Task: Reproduction of part of the material below, pictures omitted: copy exactly, and only, the lines starting with the one with "1389x868 pixels." and going on through the one with "The width and height of the screenshot is (700, 440).".

Supplied material:
------------

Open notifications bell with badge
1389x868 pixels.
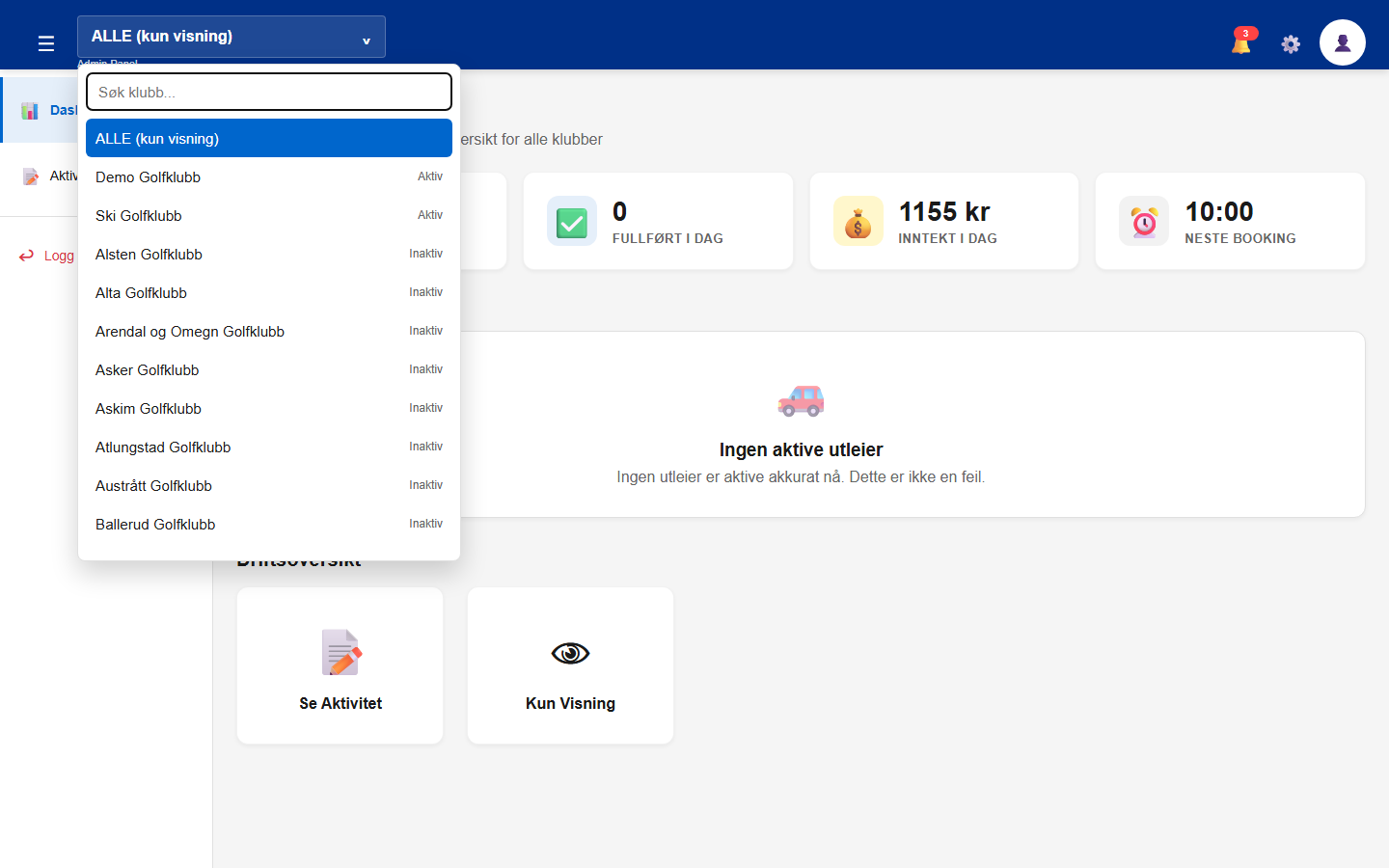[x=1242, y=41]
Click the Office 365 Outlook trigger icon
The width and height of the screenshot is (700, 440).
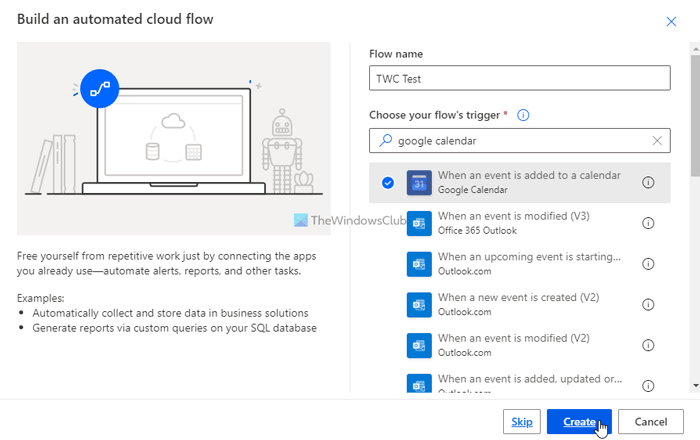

------------

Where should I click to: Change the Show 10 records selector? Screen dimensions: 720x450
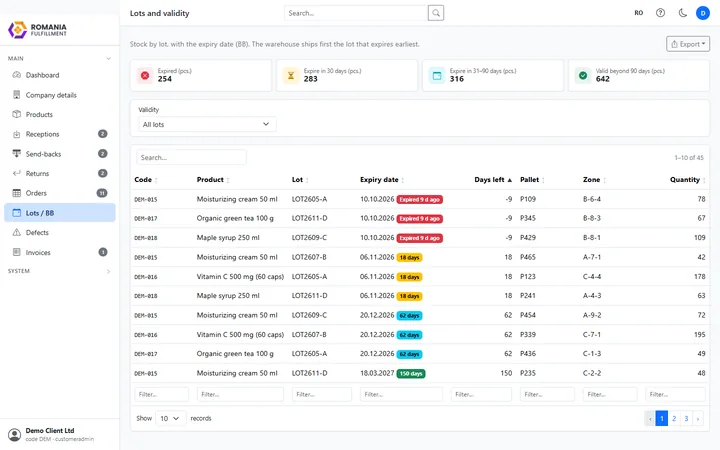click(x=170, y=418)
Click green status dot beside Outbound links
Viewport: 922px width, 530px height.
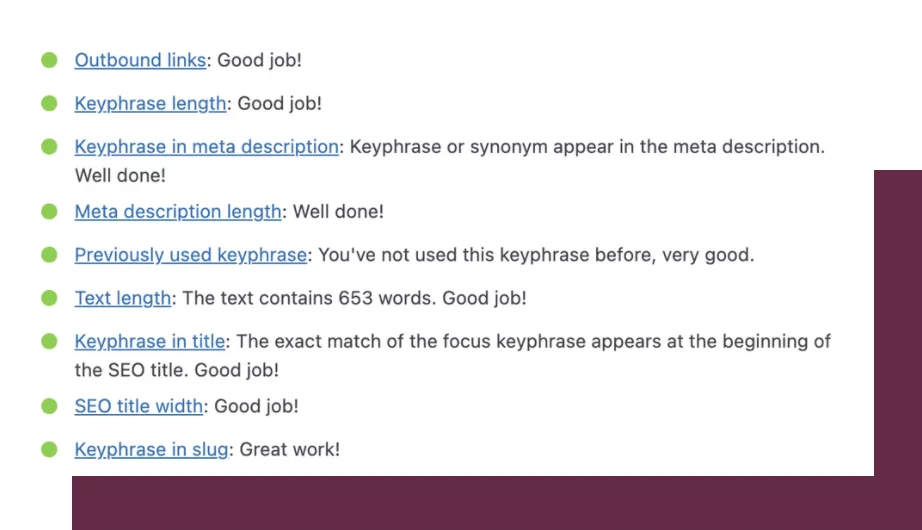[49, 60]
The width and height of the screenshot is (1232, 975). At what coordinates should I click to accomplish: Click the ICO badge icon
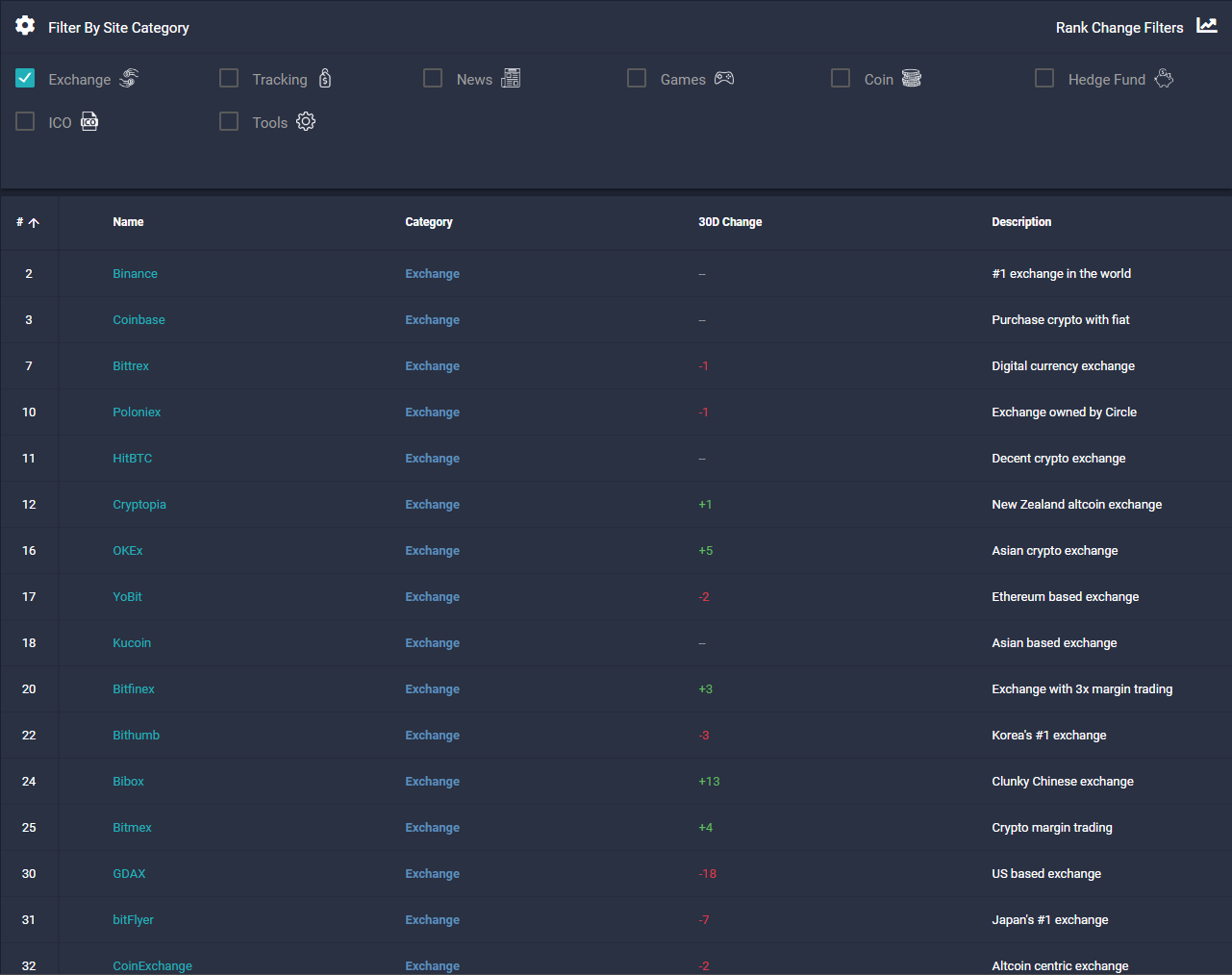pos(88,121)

------------

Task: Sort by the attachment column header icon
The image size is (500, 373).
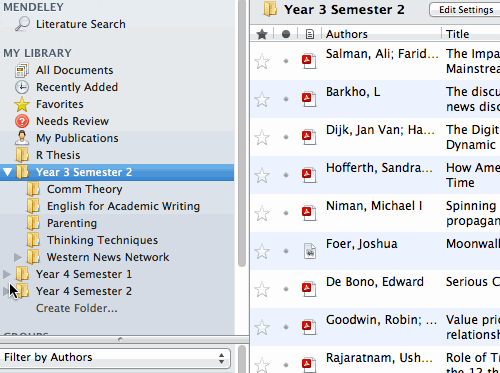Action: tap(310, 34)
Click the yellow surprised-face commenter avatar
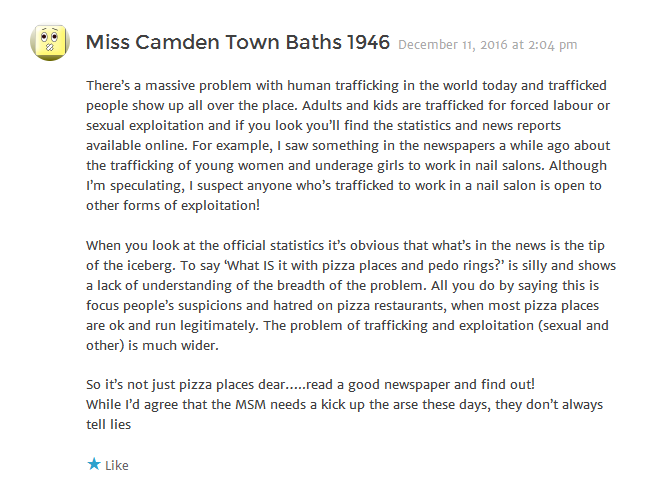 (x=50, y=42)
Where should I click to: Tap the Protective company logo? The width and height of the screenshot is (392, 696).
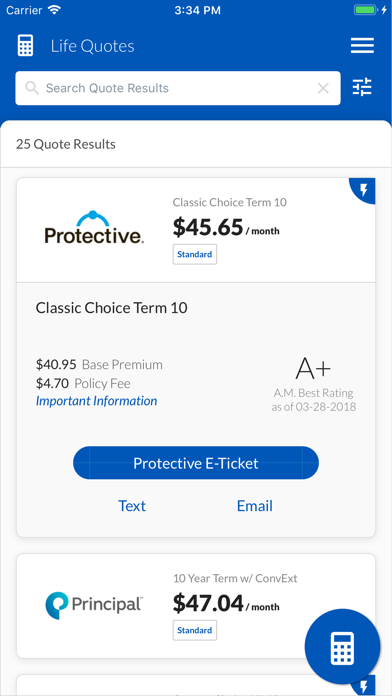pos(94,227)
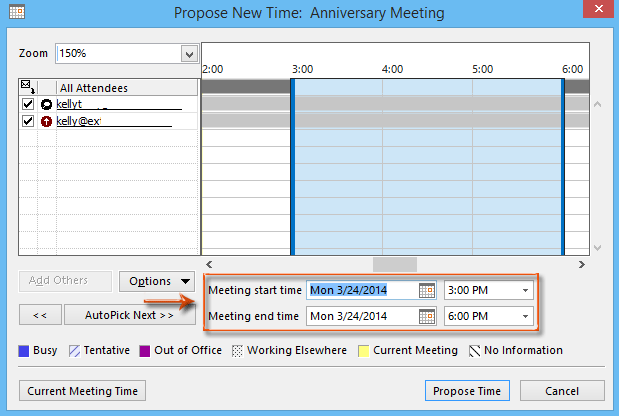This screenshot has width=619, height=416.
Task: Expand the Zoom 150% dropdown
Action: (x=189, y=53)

------------

Exercise output:
1389x868 pixels.
[x=1242, y=41]
Click the Office 365 Outlook trigger icon
The width and height of the screenshot is (700, 440).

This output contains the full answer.